No reasonable critic of the university would deny that scholarship plays an instrumental role in academic life, and that scholars have been responsible for remarkable and valuable feats of learning, in the Humanities and other disciplines. Given Axelrod's well-grounded contention, however, that the liberal arts are in a precarious state, isn't it reasonable to scrutinize, even as one criticizes the government's funding practices, the academic's value system, i.e. his emphasis on research and dismissal of sound teaching skills? Is it not scandalous and strangely shortsighted that academics continue to measure tenure-worthiness solely by the ability to add to the professional literature-never mind that classicists alone produce some twenty thousand articles a year, and that thirty years from now the bulk of this material will be pretty much ignored by the specialists themselves?

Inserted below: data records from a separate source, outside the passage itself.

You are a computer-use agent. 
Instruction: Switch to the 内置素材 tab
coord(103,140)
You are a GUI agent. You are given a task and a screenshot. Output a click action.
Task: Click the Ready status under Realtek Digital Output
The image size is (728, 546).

Who is more of an asset, in this age when enrollment figures determine a department's funding? The scholar who has proven prolific, or the instructor who every year attracts a few more students to the discipline? Which figure is contributing more to the health of the liberal arts? Until Axelrod can demonstrate that the university is genuinely interested in the competent instructor, to the point that teaching ability becomes as much a path to tenure as the capacity to publish, his criticism of governmental attitudes will fall short of the mark.

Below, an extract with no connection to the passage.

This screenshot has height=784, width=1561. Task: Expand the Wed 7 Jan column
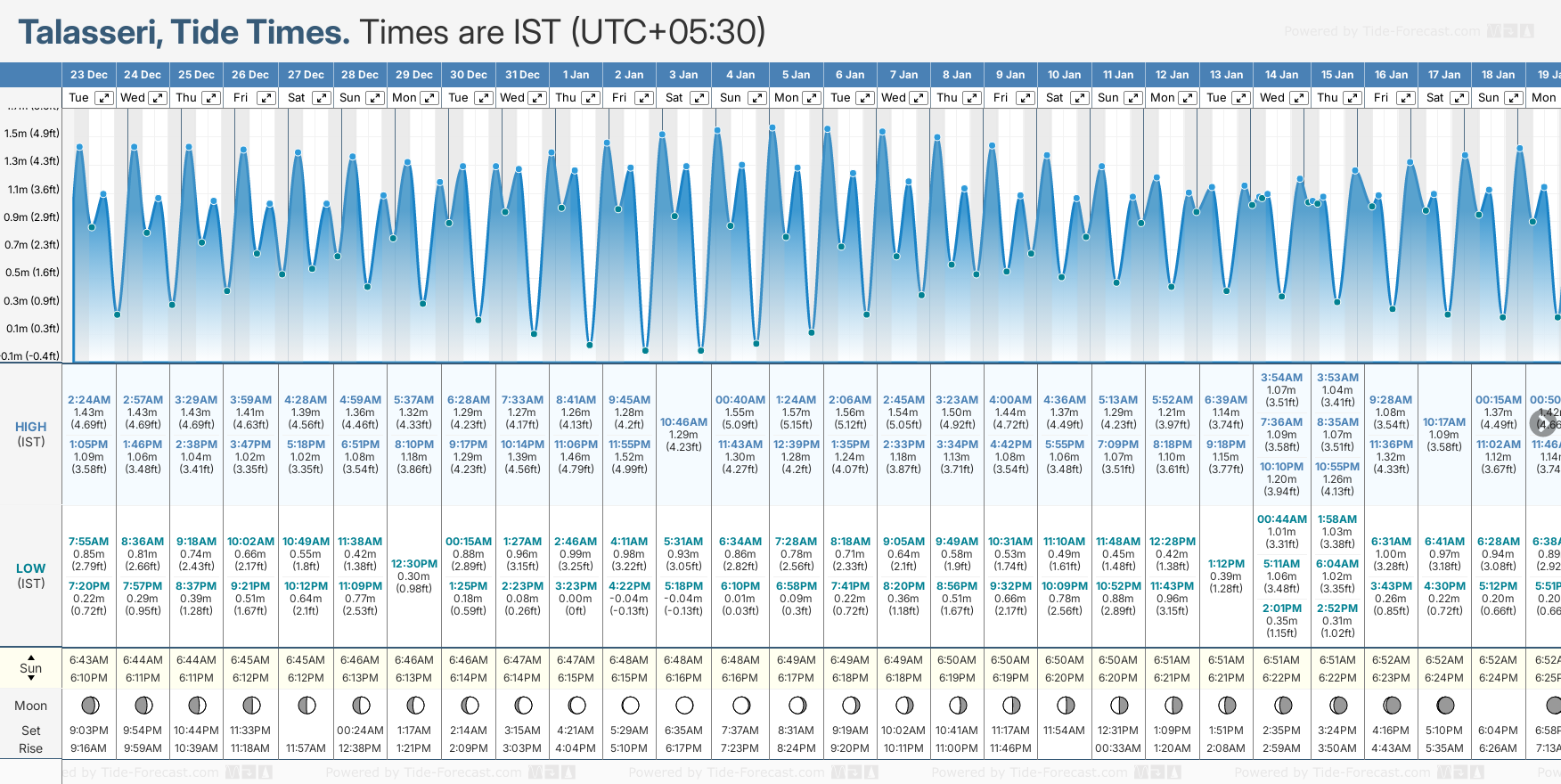(918, 98)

Should the government subsidize tuition costs? Yes. Should corporations dictate the direction of university research and influence administrative policies? No. Should the university be evaluated according to a business model? No. But in a climate where government is cutting back on social programs; where the undergraduate population manifests little interest in the traditional liberal arts curriculum; where doctoral candidates in the Humanities and social sciences are graduating in large numbers and have no hope of landing a temporary position, let alone a tenured one; where tenured staff continue to embrace a set of values that promotes the manufacture of scholarship above the task of classroom teaching, at a time when such instruction is the sole means of attracting students back to the liberal arts; in such a climate can Axelrod legitimately claim that that the essential threat the ivory tower faces is due to the steady encroachment of market-place values upon the academic landscape? Perhaps he should take a long, hard look in the mirror and ask his fellow academics to shoulder some responsibility for the sad condition of the Humanities. The ultimate goal, surely, is that universities continue to offer a liberal arts program, that classics and philosophy and history and literary criticism are not eliminated from the curriculum altogether. Unfortunately it is hard to believe that these fields will endure, let alone flourish, when their present-day practitioners have got their priorities so desperately wrong.